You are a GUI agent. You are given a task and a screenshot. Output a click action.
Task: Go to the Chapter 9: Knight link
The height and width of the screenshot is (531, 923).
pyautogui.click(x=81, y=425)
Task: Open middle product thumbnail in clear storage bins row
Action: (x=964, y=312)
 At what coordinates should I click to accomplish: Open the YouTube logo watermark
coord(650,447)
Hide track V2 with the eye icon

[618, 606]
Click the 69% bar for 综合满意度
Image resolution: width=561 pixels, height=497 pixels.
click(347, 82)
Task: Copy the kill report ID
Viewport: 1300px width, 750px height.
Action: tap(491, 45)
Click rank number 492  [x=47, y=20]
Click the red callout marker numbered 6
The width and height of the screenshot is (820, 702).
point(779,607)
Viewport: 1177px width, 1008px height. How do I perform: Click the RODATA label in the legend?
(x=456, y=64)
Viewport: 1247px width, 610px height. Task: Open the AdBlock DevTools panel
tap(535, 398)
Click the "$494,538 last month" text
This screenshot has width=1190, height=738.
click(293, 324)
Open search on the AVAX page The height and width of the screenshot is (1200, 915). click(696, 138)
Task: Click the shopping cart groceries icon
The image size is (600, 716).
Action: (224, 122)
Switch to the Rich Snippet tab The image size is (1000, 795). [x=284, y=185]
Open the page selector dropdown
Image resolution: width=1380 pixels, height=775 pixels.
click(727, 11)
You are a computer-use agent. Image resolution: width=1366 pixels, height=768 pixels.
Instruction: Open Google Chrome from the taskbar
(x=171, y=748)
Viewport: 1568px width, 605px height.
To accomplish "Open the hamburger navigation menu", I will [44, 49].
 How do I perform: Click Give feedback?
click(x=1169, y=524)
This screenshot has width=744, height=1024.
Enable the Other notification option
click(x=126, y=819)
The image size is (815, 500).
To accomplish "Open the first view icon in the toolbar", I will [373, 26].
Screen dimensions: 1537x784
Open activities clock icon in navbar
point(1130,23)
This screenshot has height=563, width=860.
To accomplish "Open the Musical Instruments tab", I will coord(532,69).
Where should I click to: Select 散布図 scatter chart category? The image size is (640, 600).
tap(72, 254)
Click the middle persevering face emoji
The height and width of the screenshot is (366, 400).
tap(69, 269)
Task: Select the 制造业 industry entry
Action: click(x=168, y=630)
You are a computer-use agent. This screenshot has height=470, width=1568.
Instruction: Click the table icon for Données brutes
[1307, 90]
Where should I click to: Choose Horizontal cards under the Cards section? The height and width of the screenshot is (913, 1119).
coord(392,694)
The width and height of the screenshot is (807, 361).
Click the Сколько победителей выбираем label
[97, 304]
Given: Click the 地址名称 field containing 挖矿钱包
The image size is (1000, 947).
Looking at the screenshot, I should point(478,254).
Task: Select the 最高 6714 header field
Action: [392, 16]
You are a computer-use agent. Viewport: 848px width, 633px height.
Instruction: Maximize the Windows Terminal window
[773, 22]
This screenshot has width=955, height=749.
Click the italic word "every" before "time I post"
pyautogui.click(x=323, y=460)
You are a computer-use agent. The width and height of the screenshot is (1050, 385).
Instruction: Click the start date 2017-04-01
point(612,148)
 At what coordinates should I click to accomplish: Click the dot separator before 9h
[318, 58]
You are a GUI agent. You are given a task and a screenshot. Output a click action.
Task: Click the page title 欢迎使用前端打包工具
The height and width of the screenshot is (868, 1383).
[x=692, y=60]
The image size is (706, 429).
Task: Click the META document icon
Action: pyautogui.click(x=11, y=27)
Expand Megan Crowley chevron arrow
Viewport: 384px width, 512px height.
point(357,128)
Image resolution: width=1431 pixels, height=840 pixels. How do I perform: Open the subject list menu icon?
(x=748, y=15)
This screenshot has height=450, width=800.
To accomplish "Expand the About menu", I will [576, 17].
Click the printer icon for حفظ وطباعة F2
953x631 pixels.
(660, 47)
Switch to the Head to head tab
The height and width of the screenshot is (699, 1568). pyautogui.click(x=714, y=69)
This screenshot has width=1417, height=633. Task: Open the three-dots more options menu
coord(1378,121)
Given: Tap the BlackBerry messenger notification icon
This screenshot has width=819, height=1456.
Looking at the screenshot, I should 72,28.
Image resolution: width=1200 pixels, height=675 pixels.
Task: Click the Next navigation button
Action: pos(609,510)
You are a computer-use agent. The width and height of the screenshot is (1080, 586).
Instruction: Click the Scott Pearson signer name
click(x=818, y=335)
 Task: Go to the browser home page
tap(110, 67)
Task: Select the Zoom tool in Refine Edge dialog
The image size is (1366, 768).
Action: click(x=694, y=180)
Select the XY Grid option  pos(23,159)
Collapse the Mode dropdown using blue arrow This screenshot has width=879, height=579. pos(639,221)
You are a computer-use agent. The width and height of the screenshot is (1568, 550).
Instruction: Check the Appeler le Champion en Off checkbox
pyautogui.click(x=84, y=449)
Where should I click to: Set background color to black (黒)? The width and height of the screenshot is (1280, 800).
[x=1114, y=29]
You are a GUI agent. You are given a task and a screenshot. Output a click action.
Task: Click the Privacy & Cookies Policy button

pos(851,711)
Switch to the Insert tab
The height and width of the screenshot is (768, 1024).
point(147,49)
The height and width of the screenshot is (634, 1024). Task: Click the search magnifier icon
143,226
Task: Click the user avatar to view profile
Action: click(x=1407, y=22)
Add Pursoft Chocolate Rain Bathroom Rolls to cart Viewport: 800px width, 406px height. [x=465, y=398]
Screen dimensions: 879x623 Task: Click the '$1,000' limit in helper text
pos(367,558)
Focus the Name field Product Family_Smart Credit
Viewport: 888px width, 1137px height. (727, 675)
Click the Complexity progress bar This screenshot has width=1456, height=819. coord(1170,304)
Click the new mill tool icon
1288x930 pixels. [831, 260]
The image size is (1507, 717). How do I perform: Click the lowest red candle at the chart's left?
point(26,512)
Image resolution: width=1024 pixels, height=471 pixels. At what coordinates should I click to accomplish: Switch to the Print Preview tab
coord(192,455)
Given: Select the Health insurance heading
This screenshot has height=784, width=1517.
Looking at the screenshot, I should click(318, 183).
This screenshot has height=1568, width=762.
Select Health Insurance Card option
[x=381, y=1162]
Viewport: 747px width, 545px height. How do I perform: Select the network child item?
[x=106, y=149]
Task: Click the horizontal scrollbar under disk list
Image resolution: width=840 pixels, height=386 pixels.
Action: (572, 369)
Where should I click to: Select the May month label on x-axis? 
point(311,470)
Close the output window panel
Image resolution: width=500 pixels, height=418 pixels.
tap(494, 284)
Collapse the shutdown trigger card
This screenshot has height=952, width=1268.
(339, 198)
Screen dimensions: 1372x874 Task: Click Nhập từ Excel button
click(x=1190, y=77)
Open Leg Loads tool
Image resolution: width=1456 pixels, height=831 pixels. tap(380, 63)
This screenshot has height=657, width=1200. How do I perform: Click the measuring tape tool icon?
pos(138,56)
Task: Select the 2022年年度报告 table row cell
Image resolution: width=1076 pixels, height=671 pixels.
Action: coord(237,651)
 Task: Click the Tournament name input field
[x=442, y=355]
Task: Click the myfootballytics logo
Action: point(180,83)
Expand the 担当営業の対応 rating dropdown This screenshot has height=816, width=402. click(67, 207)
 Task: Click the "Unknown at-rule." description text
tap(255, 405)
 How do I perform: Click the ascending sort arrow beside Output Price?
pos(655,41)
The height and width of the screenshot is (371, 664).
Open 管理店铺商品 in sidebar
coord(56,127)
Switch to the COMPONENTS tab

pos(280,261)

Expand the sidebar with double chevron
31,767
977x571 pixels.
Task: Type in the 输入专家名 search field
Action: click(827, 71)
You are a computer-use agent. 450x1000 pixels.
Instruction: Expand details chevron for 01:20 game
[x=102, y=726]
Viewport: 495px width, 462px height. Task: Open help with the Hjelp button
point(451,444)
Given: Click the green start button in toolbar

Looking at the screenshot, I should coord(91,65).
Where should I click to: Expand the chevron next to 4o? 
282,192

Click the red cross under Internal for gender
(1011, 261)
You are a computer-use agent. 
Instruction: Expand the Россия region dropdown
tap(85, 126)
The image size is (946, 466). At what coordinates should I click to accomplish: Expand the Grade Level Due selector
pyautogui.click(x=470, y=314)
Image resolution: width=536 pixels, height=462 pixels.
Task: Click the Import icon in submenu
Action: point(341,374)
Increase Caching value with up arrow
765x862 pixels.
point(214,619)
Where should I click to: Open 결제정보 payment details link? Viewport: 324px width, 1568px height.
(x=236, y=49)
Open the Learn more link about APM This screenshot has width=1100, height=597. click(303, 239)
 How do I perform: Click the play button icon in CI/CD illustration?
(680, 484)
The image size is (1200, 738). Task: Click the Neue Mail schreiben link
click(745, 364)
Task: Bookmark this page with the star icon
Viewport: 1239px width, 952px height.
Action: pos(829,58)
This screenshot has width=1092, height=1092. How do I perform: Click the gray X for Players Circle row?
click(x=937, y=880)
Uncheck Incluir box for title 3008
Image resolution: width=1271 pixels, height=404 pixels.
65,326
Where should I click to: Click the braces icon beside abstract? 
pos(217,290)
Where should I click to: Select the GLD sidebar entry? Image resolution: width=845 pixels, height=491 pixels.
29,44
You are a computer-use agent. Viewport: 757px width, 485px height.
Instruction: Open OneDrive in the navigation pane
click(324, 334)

* * *

In the entries above, find each line with the word "computer" and copy it.

**Solution for this problem:**
You are a computer-use agent. Image resolution: width=1366 pixels, height=768 pixels.
You are a computer-use agent. This screenshot has height=470, width=1568.
You are a computer-use agent. Viewport: 848px width, 633px height.
You are a computer-use agent. The width and height of the screenshot is (1050, 385).
You are a computer-use agent. The width and height of the screenshot is (1080, 586).
You are a computer-use agent. The width and height of the screenshot is (1568, 550).
You are a computer-use agent. 450x1000 pixels.
You are a computer-use agent. 
You are a computer-use agent. Viewport: 757px width, 485px height.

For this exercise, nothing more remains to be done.